◆ **Document excerpt**:
--- start ---

The trust’s managers have increased their exposure to traditional growth sectors such as tech.

By Anthony Luzio,

Editor, Trustnet Magazine

Felise Agranoff of the JPMorgan American Investment Trust is already switching back to growth after two years in value, saying the current uncertainty is allowing investors to pick up some of the most exciting names in the market on reasonable multiples.

Agranoff comes from a growth background and has 17 years’ experience in searching for companies with underappreciated opportunities in large addressable markets. Her co-manager Jonathan Simon is more of a value specialist, looking for companies that are cheap relative to the cashflows they are producing.

Whichever camp stocks fall into, to merit inclusion in the trust they need to be durable franchises, meaning they have at least one sustainable competitive advantage and a strong management team. Agranoff, Simon and their other co-manager Timothy Parton agree that after a two-year period in which they ramped up their value exposure to escape from the de-rating in the most expensive areas of the market, there are now better opportunities in growth stocks.

As an example, Agranoff pointed to technology. While it remains an underweight position in the trust relative to the benchmark, the managers recently increased exposure to the sector.

“We have been cautious on technology for some time, as valuations got to extreme levels relative to history about two years ago and we reduced our exposure to the highest-growth parts,” she said.

“We felt that not only were valuations high, but that our view on fundamentals and the growth potential was less differentiated [from other investors] than it had been.

“But as we sit here today, there has been a significant drawdown and we have seen valuations pull back quite significantly. So we're starting to find opportunities to add back exposure.”

One tech stock the managers recently added to the portfolio is chip-designer Nvidia. They originally bought it in 2016, with Agranoff saying its GPU technology will play a pivotal role in the artificial intelligence boom. However, the stock was caught up in what is now being referred to as a bubble and the managers sold out when they began de-risking their portfolio two years ago. Nvidia fell by more than 65% between its peak in November 2021 and its trough in October 2022.

Performance of Nvidia stock over 5yrs

Source: Google Finance

Agranoff said this fall opened up a buying opportunity and she bought back in in December last year. However, this decision wasn’t just made on valuation grounds.

“We recently went to Silicon Valley and met with a variety of different public and private companies,” said the manager.

--- end ---

◆ **Set problem 1**: According to the article on the JPMorgan American Investment Trust, in what year did the managers originally buy Nvidia?
◆ **Set problem 2**: Reproduce the passage of the article on the JPMorgan American Investment Trust starting at "The trust’s managers" and ending at "on reasonable multiples.".
This material isn't needed for anything here.

◆ **Given material**:
--- start ---

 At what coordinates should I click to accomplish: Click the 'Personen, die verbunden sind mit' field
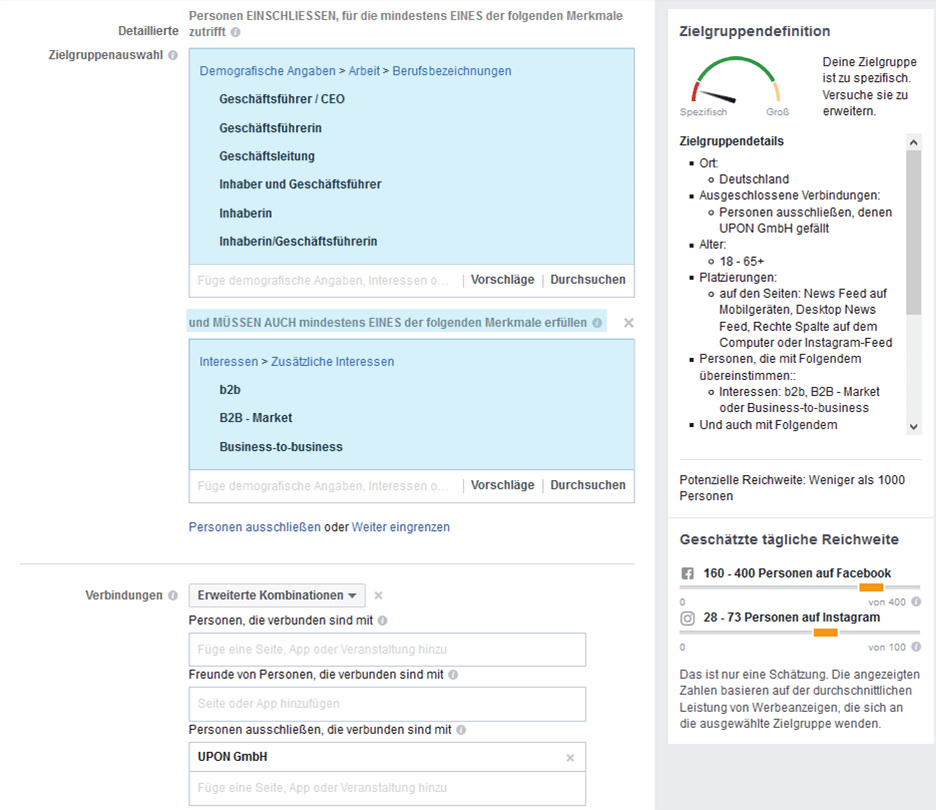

--- end ---

◆ **Exercise solution 1**: 2016

◆ **Exercise solution 2**:
The trust’s managers have increased their exposure to traditional growth sectors such as tech.

By Anthony Luzio,

Editor, Trustnet Magazine

Felise Agranoff of the JPMorgan American Investment Trust is already switching back to growth after two years in value, saying the current uncertainty is allowing investors to pick up some of the most exciting names in the market on reasonable multiples.